── Records supplied ──
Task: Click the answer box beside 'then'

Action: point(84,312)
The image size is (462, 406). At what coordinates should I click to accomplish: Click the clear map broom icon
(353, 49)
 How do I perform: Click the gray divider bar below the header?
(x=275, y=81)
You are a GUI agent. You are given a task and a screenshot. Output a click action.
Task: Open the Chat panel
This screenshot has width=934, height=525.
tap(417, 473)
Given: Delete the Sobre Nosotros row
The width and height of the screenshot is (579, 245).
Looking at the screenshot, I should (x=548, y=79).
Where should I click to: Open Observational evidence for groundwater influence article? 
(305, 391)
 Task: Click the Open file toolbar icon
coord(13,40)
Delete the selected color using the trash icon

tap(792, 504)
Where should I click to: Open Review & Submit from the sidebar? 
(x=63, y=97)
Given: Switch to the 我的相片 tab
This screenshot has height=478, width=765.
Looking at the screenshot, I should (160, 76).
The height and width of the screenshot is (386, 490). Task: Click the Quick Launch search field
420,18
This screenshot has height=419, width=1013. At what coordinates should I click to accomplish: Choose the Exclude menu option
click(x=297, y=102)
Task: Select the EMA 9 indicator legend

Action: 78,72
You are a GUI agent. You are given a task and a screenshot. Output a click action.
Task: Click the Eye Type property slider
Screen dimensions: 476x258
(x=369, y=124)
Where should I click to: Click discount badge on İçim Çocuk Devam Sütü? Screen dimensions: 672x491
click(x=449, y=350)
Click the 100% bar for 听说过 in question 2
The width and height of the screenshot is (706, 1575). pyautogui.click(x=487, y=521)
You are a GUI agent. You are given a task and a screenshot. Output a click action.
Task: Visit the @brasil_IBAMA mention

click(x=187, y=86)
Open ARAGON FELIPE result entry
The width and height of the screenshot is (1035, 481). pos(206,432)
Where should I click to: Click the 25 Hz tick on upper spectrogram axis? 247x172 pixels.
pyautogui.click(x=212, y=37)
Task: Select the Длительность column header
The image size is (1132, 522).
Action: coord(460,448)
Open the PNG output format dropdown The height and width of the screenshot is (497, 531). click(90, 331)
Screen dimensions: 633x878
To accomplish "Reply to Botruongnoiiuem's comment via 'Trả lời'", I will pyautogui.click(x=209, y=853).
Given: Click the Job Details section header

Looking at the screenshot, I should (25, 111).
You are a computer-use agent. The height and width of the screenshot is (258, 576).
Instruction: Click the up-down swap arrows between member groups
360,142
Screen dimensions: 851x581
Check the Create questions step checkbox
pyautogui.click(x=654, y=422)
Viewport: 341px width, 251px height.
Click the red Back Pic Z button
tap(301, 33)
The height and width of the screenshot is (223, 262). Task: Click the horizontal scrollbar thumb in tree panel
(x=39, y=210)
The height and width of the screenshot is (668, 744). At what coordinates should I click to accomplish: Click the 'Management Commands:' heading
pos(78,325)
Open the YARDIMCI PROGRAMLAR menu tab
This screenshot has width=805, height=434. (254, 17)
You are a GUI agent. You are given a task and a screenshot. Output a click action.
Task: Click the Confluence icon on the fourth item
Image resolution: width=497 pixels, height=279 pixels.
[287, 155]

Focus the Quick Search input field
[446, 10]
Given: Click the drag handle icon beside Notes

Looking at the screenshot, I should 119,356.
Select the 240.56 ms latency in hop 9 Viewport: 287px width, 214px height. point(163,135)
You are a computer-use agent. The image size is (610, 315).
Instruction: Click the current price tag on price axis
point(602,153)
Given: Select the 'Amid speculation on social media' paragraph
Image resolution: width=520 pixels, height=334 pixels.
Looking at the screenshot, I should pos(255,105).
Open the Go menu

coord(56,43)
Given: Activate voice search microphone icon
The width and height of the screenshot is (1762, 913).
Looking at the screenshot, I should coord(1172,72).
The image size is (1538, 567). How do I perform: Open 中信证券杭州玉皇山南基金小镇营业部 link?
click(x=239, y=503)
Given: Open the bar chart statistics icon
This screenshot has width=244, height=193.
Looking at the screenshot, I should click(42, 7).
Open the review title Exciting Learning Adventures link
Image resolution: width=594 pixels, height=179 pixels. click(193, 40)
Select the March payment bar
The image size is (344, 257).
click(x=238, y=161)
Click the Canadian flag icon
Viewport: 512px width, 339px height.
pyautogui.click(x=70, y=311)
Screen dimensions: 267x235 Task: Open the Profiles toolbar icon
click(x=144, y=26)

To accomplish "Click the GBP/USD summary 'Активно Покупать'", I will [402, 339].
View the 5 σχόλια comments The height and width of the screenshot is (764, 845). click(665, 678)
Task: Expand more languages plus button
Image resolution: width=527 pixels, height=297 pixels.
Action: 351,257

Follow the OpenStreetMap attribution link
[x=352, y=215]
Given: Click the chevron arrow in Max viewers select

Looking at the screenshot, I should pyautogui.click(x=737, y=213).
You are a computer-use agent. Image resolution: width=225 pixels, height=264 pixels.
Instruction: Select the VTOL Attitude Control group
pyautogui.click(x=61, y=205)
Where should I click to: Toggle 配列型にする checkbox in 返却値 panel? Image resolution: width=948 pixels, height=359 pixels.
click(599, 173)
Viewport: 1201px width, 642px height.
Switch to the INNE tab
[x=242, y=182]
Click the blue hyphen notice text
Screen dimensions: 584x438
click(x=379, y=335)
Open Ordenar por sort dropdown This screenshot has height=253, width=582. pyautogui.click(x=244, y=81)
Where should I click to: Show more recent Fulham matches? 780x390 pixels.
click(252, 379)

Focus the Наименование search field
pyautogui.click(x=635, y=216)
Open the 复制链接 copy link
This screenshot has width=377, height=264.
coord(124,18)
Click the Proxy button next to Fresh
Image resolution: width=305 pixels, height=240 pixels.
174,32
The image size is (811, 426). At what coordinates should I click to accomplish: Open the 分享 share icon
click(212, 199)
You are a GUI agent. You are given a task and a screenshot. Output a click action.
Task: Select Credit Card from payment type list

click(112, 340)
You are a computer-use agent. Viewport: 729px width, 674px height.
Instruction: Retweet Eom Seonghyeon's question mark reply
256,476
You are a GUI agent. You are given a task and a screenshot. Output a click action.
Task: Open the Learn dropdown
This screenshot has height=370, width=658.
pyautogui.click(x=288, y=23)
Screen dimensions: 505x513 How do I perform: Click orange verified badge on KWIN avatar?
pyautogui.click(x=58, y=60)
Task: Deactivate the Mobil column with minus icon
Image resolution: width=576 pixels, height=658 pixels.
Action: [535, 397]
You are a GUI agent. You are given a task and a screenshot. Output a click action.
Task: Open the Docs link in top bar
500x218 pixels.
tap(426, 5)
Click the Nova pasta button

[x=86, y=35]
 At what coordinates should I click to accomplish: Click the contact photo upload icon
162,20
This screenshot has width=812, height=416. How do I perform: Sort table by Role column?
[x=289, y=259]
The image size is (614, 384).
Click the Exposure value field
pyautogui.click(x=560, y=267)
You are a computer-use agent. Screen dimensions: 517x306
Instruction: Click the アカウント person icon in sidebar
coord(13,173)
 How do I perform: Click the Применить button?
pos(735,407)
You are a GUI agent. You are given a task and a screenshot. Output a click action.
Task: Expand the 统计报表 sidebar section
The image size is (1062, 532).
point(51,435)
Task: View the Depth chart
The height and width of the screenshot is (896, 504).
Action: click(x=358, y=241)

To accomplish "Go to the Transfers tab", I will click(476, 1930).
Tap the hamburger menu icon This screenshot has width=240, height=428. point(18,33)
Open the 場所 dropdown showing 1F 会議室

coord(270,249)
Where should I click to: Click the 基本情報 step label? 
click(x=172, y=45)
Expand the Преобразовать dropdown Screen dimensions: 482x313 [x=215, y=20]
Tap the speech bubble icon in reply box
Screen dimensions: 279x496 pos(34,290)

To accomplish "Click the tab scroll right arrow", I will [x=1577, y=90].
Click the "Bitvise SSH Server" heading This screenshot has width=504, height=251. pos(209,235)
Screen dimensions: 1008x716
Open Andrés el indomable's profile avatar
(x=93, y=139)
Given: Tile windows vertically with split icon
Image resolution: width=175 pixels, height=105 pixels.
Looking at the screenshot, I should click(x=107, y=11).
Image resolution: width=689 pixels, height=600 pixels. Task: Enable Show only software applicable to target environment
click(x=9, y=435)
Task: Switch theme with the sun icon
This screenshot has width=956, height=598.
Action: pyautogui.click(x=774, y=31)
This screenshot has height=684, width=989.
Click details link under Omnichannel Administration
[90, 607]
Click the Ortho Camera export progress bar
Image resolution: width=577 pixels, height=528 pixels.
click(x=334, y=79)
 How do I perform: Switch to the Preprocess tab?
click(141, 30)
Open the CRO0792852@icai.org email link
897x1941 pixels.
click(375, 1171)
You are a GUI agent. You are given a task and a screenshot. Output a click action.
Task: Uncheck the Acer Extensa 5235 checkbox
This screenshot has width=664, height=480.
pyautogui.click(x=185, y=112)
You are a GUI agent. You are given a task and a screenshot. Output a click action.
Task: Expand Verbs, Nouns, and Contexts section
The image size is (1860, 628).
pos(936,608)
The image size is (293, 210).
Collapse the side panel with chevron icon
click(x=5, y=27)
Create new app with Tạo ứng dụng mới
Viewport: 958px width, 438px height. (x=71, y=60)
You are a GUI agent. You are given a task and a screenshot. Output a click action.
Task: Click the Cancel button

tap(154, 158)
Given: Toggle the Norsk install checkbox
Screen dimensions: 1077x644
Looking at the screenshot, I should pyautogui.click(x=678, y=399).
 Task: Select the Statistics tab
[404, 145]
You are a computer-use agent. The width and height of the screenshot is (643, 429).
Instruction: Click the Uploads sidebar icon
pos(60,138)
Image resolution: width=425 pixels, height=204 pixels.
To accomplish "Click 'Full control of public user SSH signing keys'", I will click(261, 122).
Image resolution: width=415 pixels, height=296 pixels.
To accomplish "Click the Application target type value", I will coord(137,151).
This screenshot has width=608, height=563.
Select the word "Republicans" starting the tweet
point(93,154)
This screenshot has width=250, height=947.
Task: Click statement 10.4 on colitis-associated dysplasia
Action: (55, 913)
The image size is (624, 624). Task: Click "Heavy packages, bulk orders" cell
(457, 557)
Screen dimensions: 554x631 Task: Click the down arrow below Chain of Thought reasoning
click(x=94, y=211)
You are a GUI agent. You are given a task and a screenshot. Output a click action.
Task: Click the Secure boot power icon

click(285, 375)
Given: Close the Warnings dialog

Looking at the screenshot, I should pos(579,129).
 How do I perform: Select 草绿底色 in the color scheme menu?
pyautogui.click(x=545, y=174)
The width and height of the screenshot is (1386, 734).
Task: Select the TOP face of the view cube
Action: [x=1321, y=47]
───
Problem requirements:
All lines above in which the word "Expand" occurs should be identified and copied.

Reply:
Task: Expand more languages plus button
Task: Expand the 统计报表 sidebar section
Expand the Преобразовать dropdown Screen dimensions: 482x313 [x=215, y=20]
Task: Expand Verbs, Nouns, and Contexts section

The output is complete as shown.